→ **THE TASK**: Could you give back the listing below exactly, every line included?
◆ ◆ ◆
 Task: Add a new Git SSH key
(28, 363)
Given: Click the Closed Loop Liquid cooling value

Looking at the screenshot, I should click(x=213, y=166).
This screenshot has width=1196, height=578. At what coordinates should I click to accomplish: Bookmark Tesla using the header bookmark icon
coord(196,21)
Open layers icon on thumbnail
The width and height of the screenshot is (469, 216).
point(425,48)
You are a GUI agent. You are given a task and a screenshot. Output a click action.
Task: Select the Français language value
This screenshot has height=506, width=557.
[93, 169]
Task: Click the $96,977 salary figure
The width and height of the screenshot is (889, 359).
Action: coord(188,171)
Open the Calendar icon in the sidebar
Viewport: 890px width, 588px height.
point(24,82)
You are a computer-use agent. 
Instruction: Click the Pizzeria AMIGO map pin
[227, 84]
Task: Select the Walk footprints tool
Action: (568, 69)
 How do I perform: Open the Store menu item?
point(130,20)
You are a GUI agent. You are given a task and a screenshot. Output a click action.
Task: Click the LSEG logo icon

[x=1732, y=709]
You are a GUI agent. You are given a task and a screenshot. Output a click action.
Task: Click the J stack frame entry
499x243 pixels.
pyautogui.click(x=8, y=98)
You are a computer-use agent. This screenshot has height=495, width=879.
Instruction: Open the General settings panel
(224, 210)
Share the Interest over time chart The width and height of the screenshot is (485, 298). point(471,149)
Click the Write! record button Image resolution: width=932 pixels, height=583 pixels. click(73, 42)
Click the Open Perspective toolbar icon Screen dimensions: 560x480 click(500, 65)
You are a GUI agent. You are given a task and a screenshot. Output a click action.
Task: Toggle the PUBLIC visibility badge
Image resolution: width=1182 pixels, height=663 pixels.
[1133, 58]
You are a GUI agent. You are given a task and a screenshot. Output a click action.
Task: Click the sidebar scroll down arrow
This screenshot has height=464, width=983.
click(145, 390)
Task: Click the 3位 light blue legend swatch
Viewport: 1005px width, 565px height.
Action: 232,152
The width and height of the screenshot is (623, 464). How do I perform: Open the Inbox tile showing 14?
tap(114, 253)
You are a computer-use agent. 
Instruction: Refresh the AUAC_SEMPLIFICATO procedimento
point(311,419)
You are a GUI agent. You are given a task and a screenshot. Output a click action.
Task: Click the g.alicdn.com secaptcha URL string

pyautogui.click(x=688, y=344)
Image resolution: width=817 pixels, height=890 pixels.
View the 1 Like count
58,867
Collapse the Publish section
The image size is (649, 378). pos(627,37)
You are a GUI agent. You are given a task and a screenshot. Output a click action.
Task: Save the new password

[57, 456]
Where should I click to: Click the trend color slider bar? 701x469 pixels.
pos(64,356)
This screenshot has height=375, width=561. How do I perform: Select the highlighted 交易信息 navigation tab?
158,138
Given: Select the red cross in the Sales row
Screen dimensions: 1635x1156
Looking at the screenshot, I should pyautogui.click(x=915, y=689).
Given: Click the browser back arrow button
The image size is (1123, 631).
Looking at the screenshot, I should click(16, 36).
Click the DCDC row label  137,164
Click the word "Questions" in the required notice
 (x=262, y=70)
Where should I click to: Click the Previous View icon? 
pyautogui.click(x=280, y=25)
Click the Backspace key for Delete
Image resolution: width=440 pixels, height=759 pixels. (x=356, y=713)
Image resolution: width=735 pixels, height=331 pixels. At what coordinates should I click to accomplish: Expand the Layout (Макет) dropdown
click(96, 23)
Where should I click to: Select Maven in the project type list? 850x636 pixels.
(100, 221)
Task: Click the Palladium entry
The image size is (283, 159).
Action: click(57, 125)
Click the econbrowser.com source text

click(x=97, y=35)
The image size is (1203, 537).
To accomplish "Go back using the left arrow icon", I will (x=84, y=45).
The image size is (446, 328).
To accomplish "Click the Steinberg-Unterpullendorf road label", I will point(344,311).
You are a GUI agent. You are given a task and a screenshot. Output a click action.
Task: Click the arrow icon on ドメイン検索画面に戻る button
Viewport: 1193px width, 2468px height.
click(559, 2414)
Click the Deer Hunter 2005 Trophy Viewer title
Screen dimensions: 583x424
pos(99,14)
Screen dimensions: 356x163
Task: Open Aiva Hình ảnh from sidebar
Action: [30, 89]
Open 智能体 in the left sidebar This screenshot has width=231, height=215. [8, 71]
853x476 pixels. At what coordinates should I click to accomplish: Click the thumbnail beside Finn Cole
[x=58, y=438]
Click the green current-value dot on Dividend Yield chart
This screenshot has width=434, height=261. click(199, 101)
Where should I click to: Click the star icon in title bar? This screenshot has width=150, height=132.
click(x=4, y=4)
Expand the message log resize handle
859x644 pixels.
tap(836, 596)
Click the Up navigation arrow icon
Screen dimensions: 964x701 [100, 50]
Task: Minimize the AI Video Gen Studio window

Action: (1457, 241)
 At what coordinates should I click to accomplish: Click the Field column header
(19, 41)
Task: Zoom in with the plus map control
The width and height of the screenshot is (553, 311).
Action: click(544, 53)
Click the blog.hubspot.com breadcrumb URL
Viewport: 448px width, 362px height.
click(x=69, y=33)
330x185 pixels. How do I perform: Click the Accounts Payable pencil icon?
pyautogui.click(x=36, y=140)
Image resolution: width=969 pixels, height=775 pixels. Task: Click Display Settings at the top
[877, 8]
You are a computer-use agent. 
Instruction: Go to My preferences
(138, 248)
◆ ◆ ◆
→ **OUTPUT**:
 Task: Add a new Git SSH key
(28, 363)
Given: Click the Closed Loop Liquid cooling value

Looking at the screenshot, I should click(x=213, y=166).
This screenshot has width=1196, height=578. At what coordinates should I click to accomplish: Bookmark Tesla using the header bookmark icon
coord(196,21)
Open layers icon on thumbnail
The width and height of the screenshot is (469, 216).
point(425,48)
You are a GUI agent. You are given a task and a screenshot. Output a click action.
Task: Select the Français language value
This screenshot has height=506, width=557.
[93, 169]
Task: Click the $96,977 salary figure
The width and height of the screenshot is (889, 359).
Action: coord(188,171)
Open the Calendar icon in the sidebar
Viewport: 890px width, 588px height.
point(24,82)
You are a computer-use agent. 
Instruction: Click the Pizzeria AMIGO map pin
[227, 84]
Task: Select the Walk footprints tool
Action: (568, 69)
 How do I perform: Open the Store menu item?
point(130,20)
You are a GUI agent. You are given a task and a screenshot. Output a click action.
Task: Click the LSEG logo icon

[x=1732, y=709]
You are a GUI agent. You are given a task and a screenshot. Output a click action.
Task: Click the J stack frame entry
499x243 pixels.
pyautogui.click(x=8, y=98)
You are a computer-use agent. This screenshot has height=495, width=879.
Instruction: Open the General settings panel
(224, 210)
Share the Interest over time chart The width and height of the screenshot is (485, 298). point(471,149)
Click the Write! record button Image resolution: width=932 pixels, height=583 pixels. click(73, 42)
Click the Open Perspective toolbar icon Screen dimensions: 560x480 click(500, 65)
You are a GUI agent. You are given a task and a screenshot. Output a click action.
Task: Toggle the PUBLIC visibility badge
Image resolution: width=1182 pixels, height=663 pixels.
[1133, 58]
You are a GUI agent. You are given a task and a screenshot. Output a click action.
Task: Click the sidebar scroll down arrow
This screenshot has height=464, width=983.
click(145, 390)
Task: Click the 3位 light blue legend swatch
Viewport: 1005px width, 565px height.
Action: 232,152
The width and height of the screenshot is (623, 464). How do I perform: Open the Inbox tile showing 14?
tap(114, 253)
You are a computer-use agent. 
Instruction: Refresh the AUAC_SEMPLIFICATO procedimento
point(311,419)
You are a GUI agent. You are given a task and a screenshot. Output a click action.
Task: Click the g.alicdn.com secaptcha URL string

pyautogui.click(x=688, y=344)
Image resolution: width=817 pixels, height=890 pixels.
View the 1 Like count
58,867
Collapse the Publish section
The image size is (649, 378). pos(627,37)
You are a GUI agent. You are given a task and a screenshot. Output a click action.
Task: Save the new password

[57, 456]
Where should I click to: Click the trend color slider bar? 701x469 pixels.
pos(64,356)
This screenshot has height=375, width=561. How do I perform: Select the highlighted 交易信息 navigation tab?
158,138
Given: Select the red cross in the Sales row
Screen dimensions: 1635x1156
Looking at the screenshot, I should pyautogui.click(x=915, y=689).
Given: Click the browser back arrow button
The image size is (1123, 631).
Looking at the screenshot, I should click(16, 36).
Click the DCDC row label  137,164
Click the word "Questions" in the required notice
 (x=262, y=70)
Where should I click to: Click the Previous View icon? 
pyautogui.click(x=280, y=25)
Click the Backspace key for Delete
Image resolution: width=440 pixels, height=759 pixels. (x=356, y=713)
Image resolution: width=735 pixels, height=331 pixels. At what coordinates should I click to accomplish: Expand the Layout (Макет) dropdown
click(96, 23)
Where should I click to: Select Maven in the project type list? 850x636 pixels.
(100, 221)
Task: Click the Palladium entry
The image size is (283, 159).
Action: click(57, 125)
Click the econbrowser.com source text

click(x=97, y=35)
The image size is (1203, 537).
To accomplish "Go back using the left arrow icon", I will (x=84, y=45).
The image size is (446, 328).
To accomplish "Click the Steinberg-Unterpullendorf road label", I will point(344,311).
You are a GUI agent. You are given a task and a screenshot. Output a click action.
Task: Click the arrow icon on ドメイン検索画面に戻る button
Viewport: 1193px width, 2468px height.
click(559, 2414)
Click the Deer Hunter 2005 Trophy Viewer title
Screen dimensions: 583x424
pos(99,14)
Screen dimensions: 356x163
Task: Open Aiva Hình ảnh from sidebar
Action: [30, 89]
Open 智能体 in the left sidebar This screenshot has width=231, height=215. [8, 71]
853x476 pixels. At what coordinates should I click to accomplish: Click the thumbnail beside Finn Cole
[x=58, y=438]
Click the green current-value dot on Dividend Yield chart
This screenshot has width=434, height=261. click(199, 101)
Where should I click to: Click the star icon in title bar? This screenshot has width=150, height=132.
click(x=4, y=4)
Expand the message log resize handle
859x644 pixels.
tap(836, 596)
Click the Up navigation arrow icon
Screen dimensions: 964x701 [100, 50]
Task: Minimize the AI Video Gen Studio window

Action: (1457, 241)
 At what coordinates should I click to accomplish: Click the Field column header
(19, 41)
Task: Zoom in with the plus map control
The width and height of the screenshot is (553, 311).
Action: click(544, 53)
Click the blog.hubspot.com breadcrumb URL
Viewport: 448px width, 362px height.
click(x=69, y=33)
330x185 pixels. How do I perform: Click the Accounts Payable pencil icon?
pyautogui.click(x=36, y=140)
Image resolution: width=969 pixels, height=775 pixels. Task: Click Display Settings at the top
[877, 8]
You are a computer-use agent. 
Instruction: Go to My preferences
(138, 248)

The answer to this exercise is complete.